The Scalability Trilemma
From CryptoWiki
Basics
"The scalability trilemma says that there are three properties that a blockchain try to have, and that, if you stick to "simple" techniques, you can only get two of those three. The three properties are:
- Scalability: the chain can process more transactions than a single regular node (think: a consumer laptop) can verify.
- Decentralization: the chain can run without any trust dependencies on a small group of large centralized actors. This is typically interpreted to mean that there should not be any trust (or even honest-majority assumption) of a set of nodes that you cannot join with just a consumer laptop.
- Security: the chain can resist a large percentage of participating nodes trying to attack it (ideally 50%; anything above 25% is fine, 5% is definitely not fine).
Now we can look at the three classes of "easy solutions" that only get two of the three:
- Traditional blockchains - including Bitcoin, pre-PoS/sharding Ethereum, Litecoin, and other similar chains. These rely on every participant running a full node that verifies every transaction, and so they have decentralization and security, but not scalability.
- High-TPS chains - including the DPoS family but also many others. These rely on a small number of nodes (often 10-100) maintaining consensus among themselves, with users having to trust a majority of these nodes. This is scalable and secure (using the definitions above), but it is not decentralized.

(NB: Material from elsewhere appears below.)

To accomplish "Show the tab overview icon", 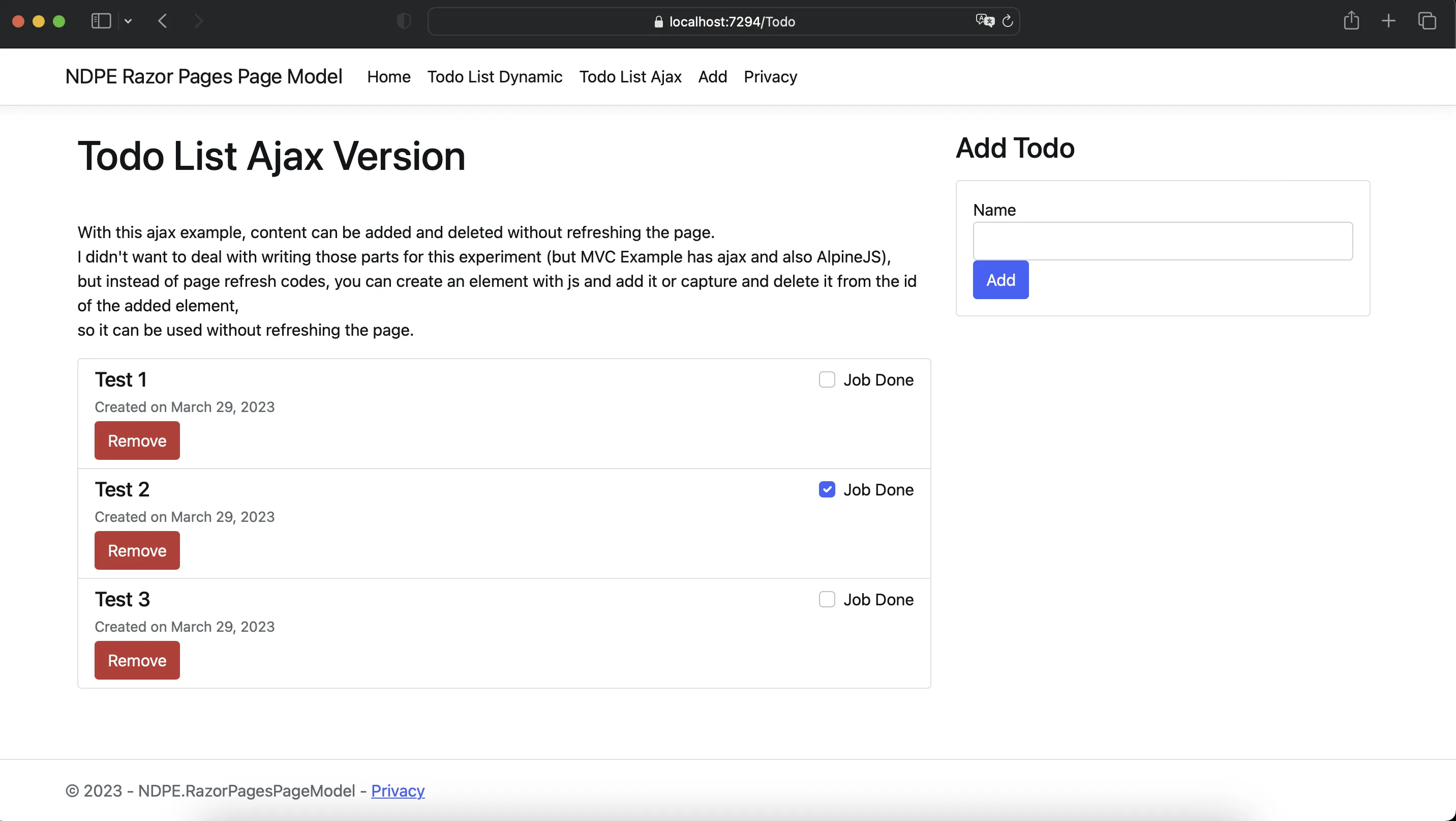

- Multi-chain ecosystems - this refers to the general concept of "scaling out" by having different applications live on different chains and using cross-chain-communication protocols to talk between them. This is decentralized and scalable, but it is not secure, because an attacker need only get a consensus node majority in one of the many chains (so often <1% of the whole ecosystem) to break that chain and possibly cause ripple effects that cause great damage to applications in other chains."